> **SET EXERCISE**: Turn the stretch from the line containing "Click the text-action bin.v2 line" through the end of the records into a JSON list of strings, one string per line. Skip blank lines and leave the pictures out.

____

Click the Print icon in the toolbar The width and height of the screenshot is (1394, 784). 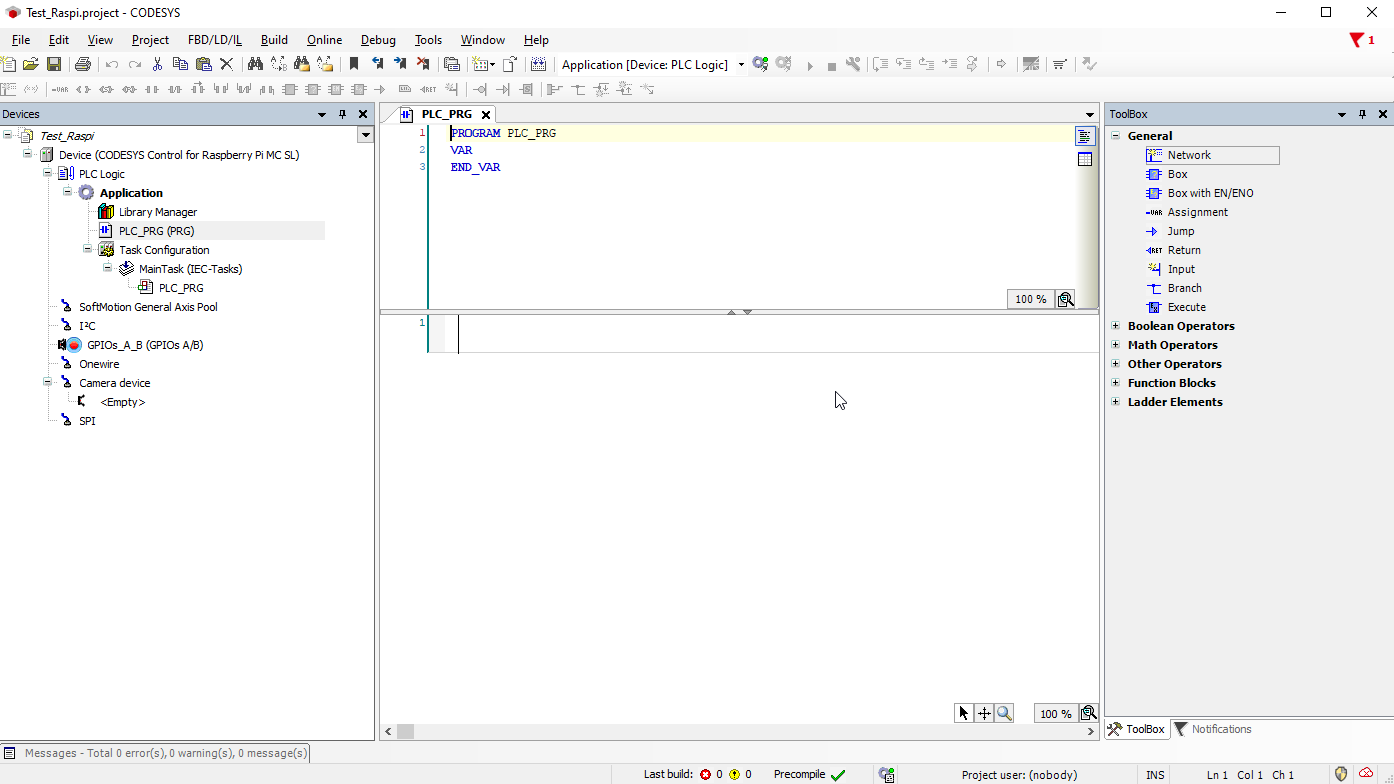pyautogui.click(x=83, y=64)
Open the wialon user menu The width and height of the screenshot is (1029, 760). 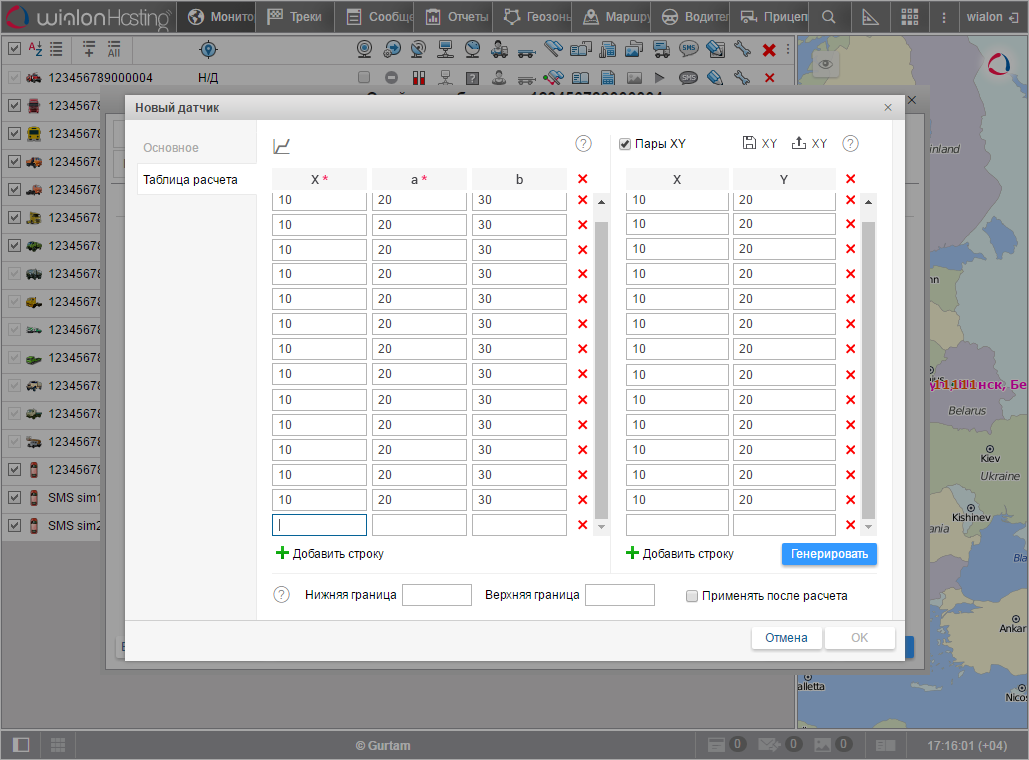click(x=985, y=17)

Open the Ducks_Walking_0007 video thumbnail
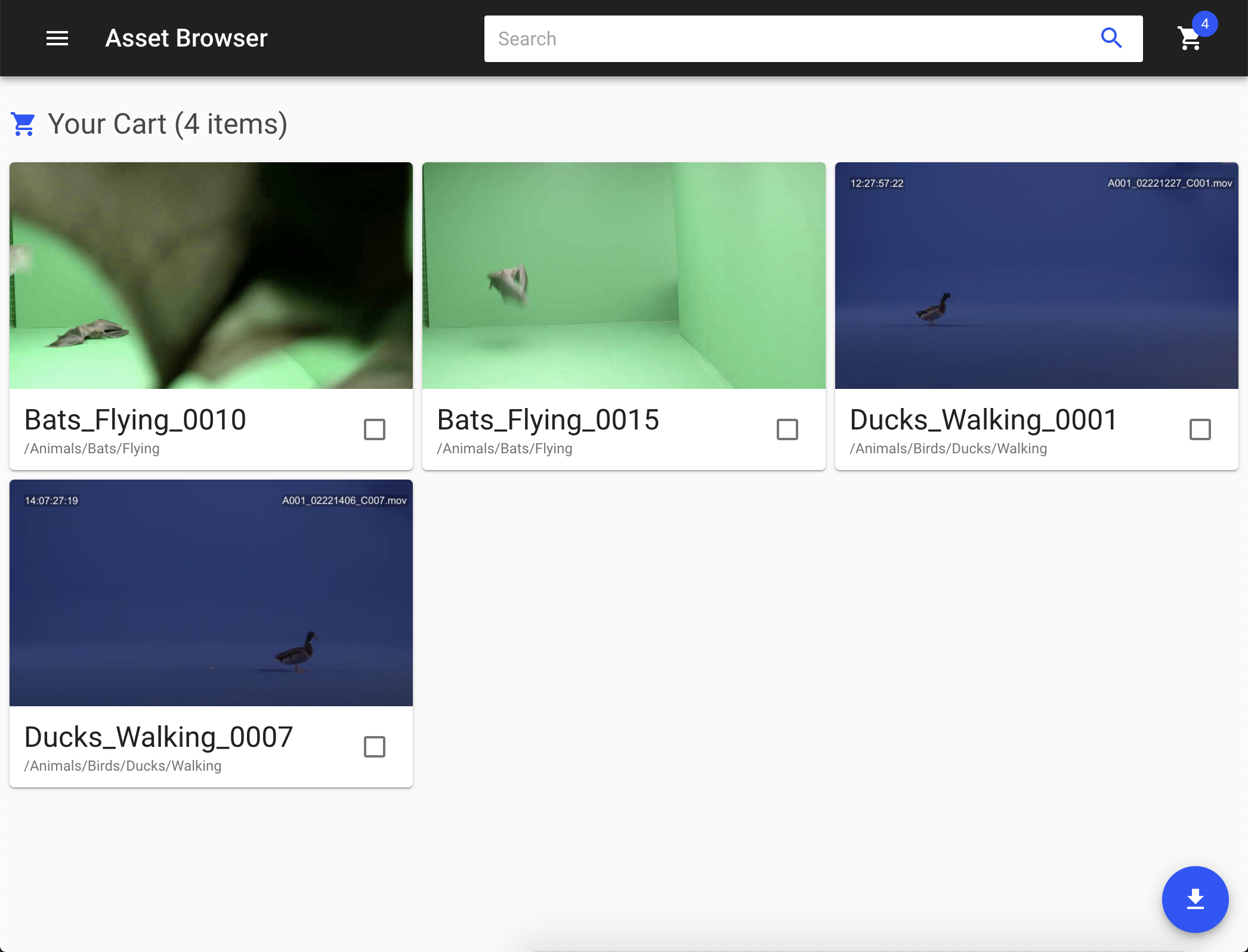pyautogui.click(x=211, y=593)
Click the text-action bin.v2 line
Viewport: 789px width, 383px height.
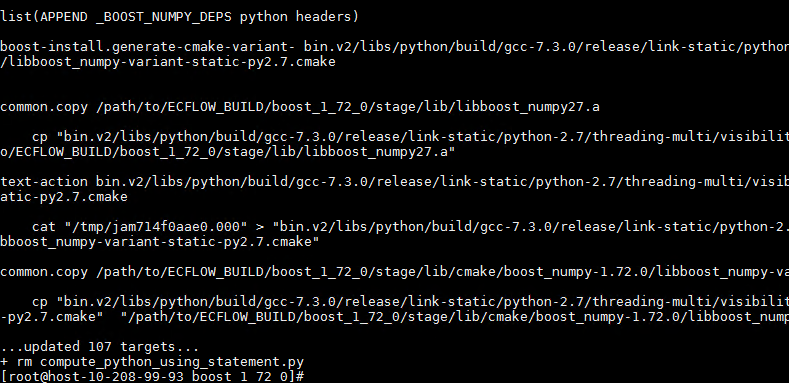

____

> **FULL OUTPUT**:
[
  "Click the text-action bin.v2 line",
  "Viewport: 789px width, 383px height."
]